What is asked: Please turn the rows below into a numbered list with one line per item, skipping blank lines and leaving out the pictures.

Records supplied:
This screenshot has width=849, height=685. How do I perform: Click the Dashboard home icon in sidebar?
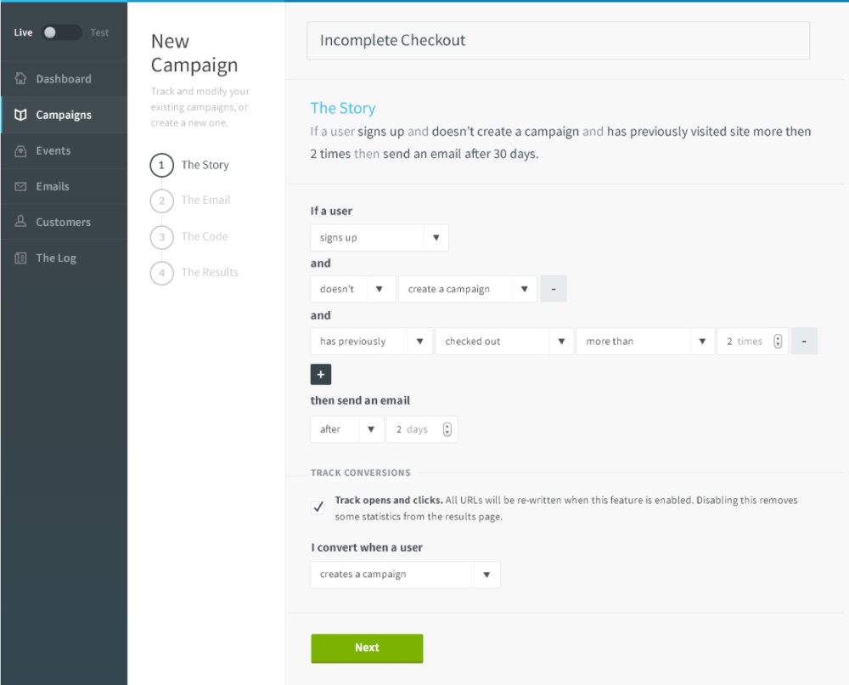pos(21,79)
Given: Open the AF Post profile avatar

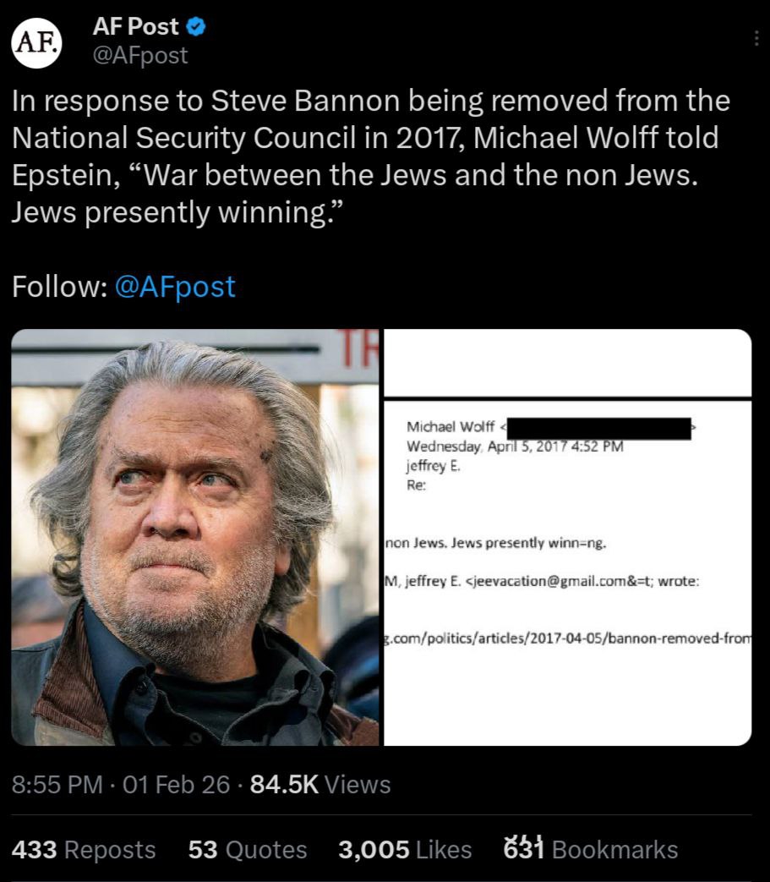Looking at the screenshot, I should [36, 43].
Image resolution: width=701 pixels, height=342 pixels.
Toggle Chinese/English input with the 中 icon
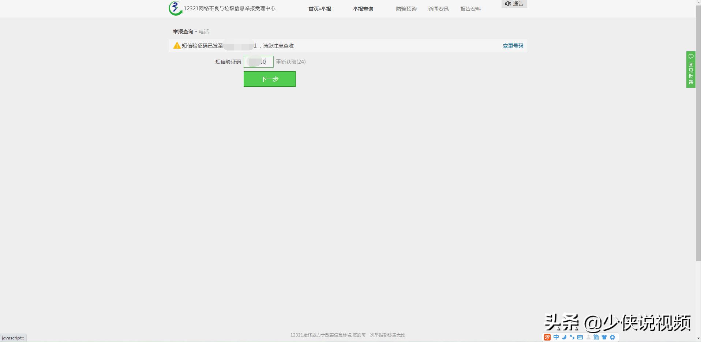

Task output:
1. This screenshot has width=849, height=685. How do I perform: Click the Dashboard home icon in sidebar?
2. pos(21,79)
3. Given: Open the AF Post profile avatar
4. Looking at the screenshot, I should [36, 43].
5. Image resolution: width=701 pixels, height=342 pixels.
6. Toggle Chinese/English input with the 中 icon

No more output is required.